Gerry steps down into the street. A hard pull on the knapsack tips her backward. A hand catches her shoulder, steadies her. “Don’t bother!” Ian shouts over the noise.
She twists away from him, tries to quell the relief his presence triggers.
“They’ve blocked it off at Bute.” He nods to a cluster of policemen.
Megan scans the street, her face lit with excitement. Back by the library, police tear down barricades, open the area for people to turn and filter away. A few straggle through, but most stay. Gerry waits for Megan to sa
y something, but Megan only claps her hands, distracted by the movement of the crowd. She cheers as marchers unify their voices into a single roar. Police megaphones squawk with feedback, garble instructions lost under the crowd’s swell. Human chains reconnect and brace. Row after row, protesters secure the street as their own. Megan rubs at her face, the skin blotched around her mouth and nose. Her eyes leak tears.
“Are you okay?” Gerry says.
Megan shakes her head. “Isn’t this amazing!”
“Do not advance.” An amplified voice announces. “The march is over.
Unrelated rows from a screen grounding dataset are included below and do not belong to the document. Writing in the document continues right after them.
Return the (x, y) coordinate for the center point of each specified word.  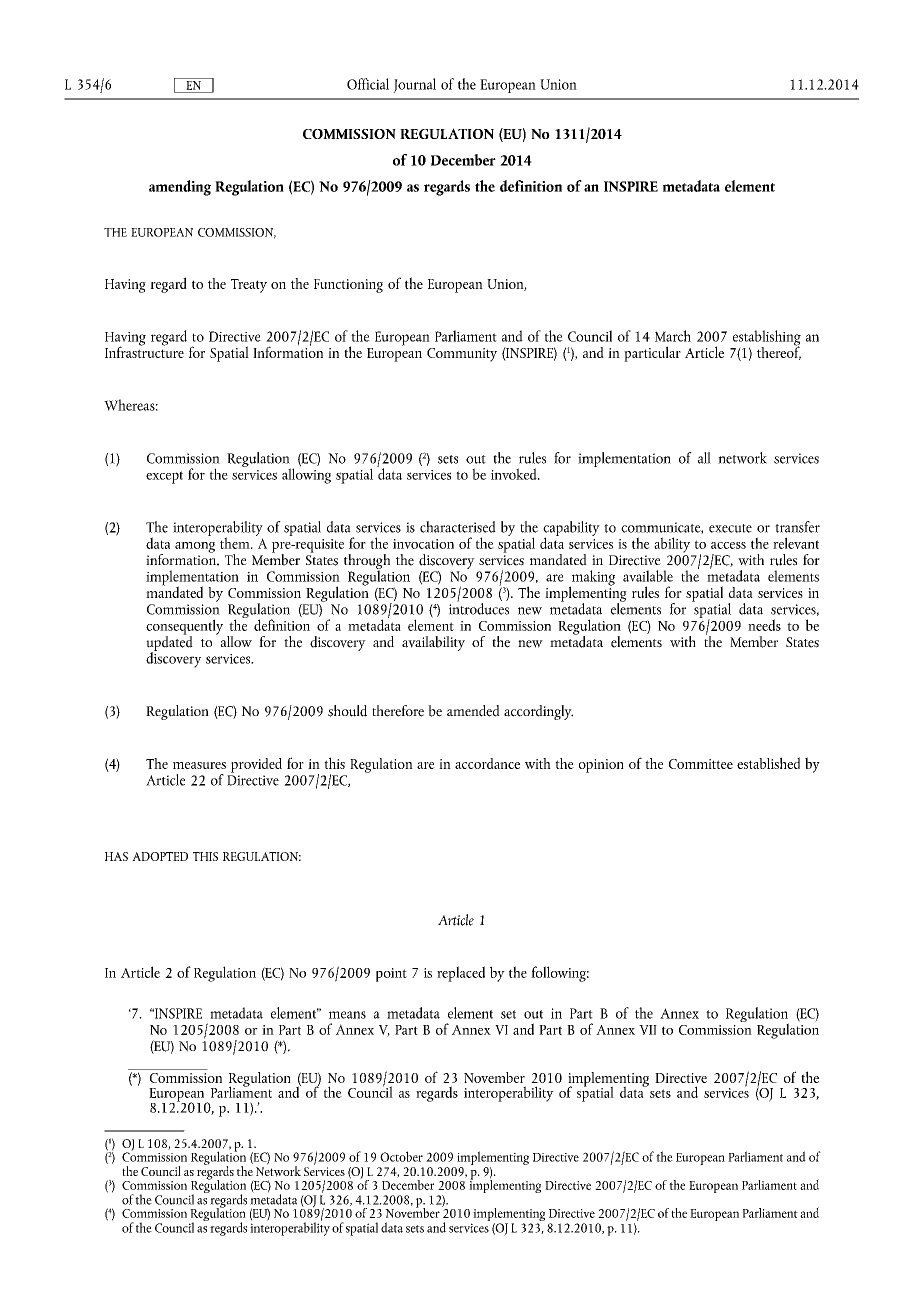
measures (199, 765)
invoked (515, 474)
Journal (414, 85)
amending (180, 188)
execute (730, 528)
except (164, 477)
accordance (487, 763)
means (347, 1015)
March (673, 336)
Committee (701, 764)
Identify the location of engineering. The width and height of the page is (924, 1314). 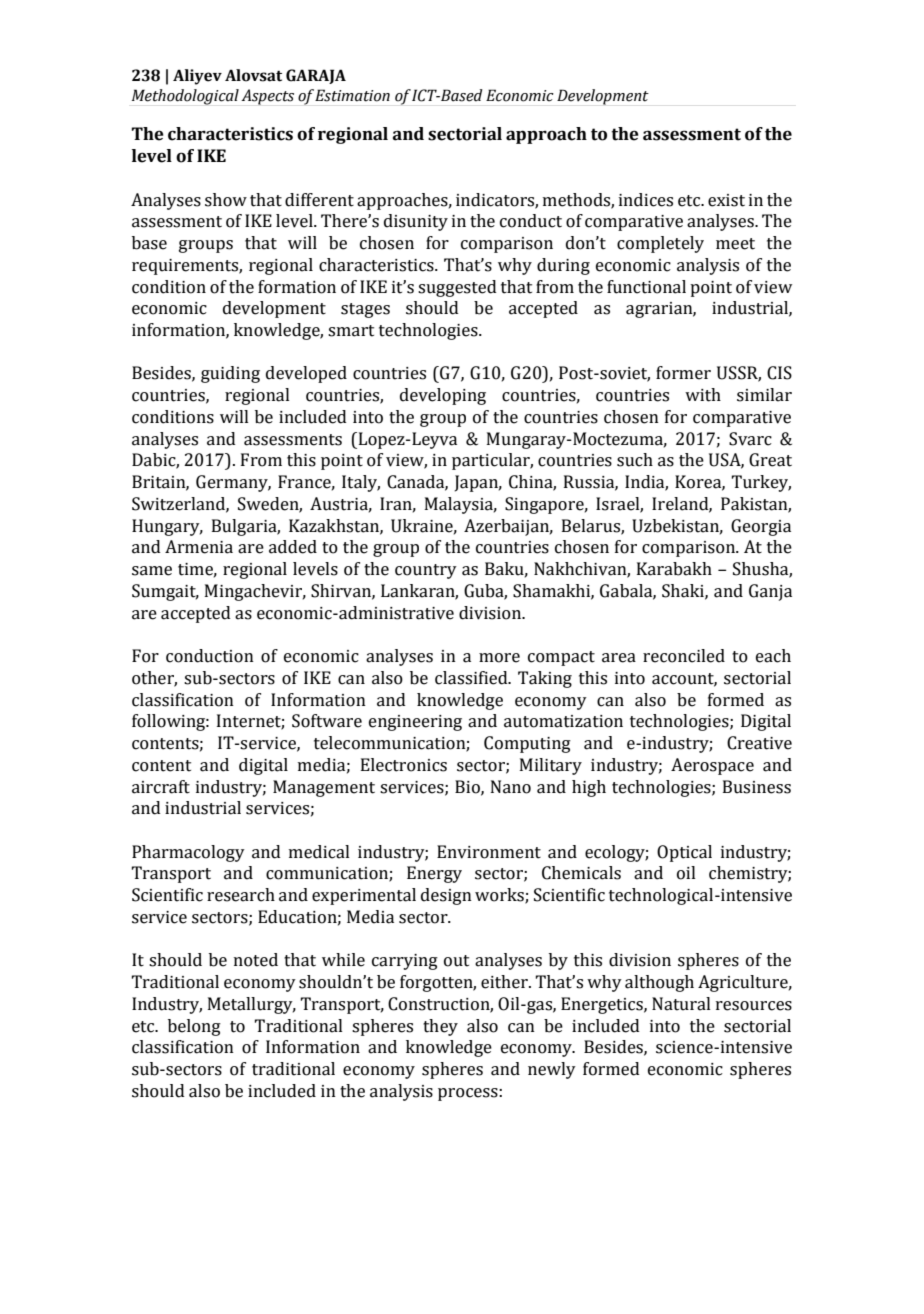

Disperse immediately.” Near Bute Street, police handcuff protesters, haul struggling bodies to the empty space beyond the barricade.
“We need to get out of here.” Ian says.
“It’s just getting started.” Megan’s voice carries on a laugh.
Gerry watches an old woman fight being handcuffed. As she’s dragged away, her shoes come loose and roll in the street. Closer by, skeletons overturn newspaper boxes, uproot the saplings planted along the sidewalk.
Megan grins. “Clem would have loved this. Fucking anarchy.”
Amidst the noise and chaos, Gerry can’t imagine Clem feeling anything but terrified. Megan steps toward her, squeezes her shoulders. “You’re doing so great.” Gerry closes her eyes, lets her hand drift to Megan’s waist, trace the curve to her ribs. The closeness leaves Gerry pulpy, liquefied, her mouth slack. She opens her eyes, afraid already of Megan’s disappointment. She points to the blocked laneway. “I don’t think I can make it through.”
Megan nods.
“The cops are too close.” Ian holds out his hand. “Give me the bag.”
Gerry looks to Megan.
“He’s right. We’re going to run out of time.” Megan surveys the block, huffs as if trying to catch her breath. “We have to do it here.”
A flush of red rises in Ian’s face. “Are you crazy?”
Megan clenches and twists her own fingers in a way that looks painful to Gerry.
“That’s not the plan.” Gerry says it gently, to remind her.